* [Task prompt]
Every record must be output verbatim in the reply.

* [Exercise materials]
----------------------------------------
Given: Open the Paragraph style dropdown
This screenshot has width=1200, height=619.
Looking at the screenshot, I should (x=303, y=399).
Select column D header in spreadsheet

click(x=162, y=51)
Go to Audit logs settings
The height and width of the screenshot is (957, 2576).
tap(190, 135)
----------------------------------------
* [Reply]
Given: Open the Paragraph style dropdown
This screenshot has width=1200, height=619.
Looking at the screenshot, I should (x=303, y=399).
Select column D header in spreadsheet

click(x=162, y=51)
Go to Audit logs settings
The height and width of the screenshot is (957, 2576).
tap(190, 135)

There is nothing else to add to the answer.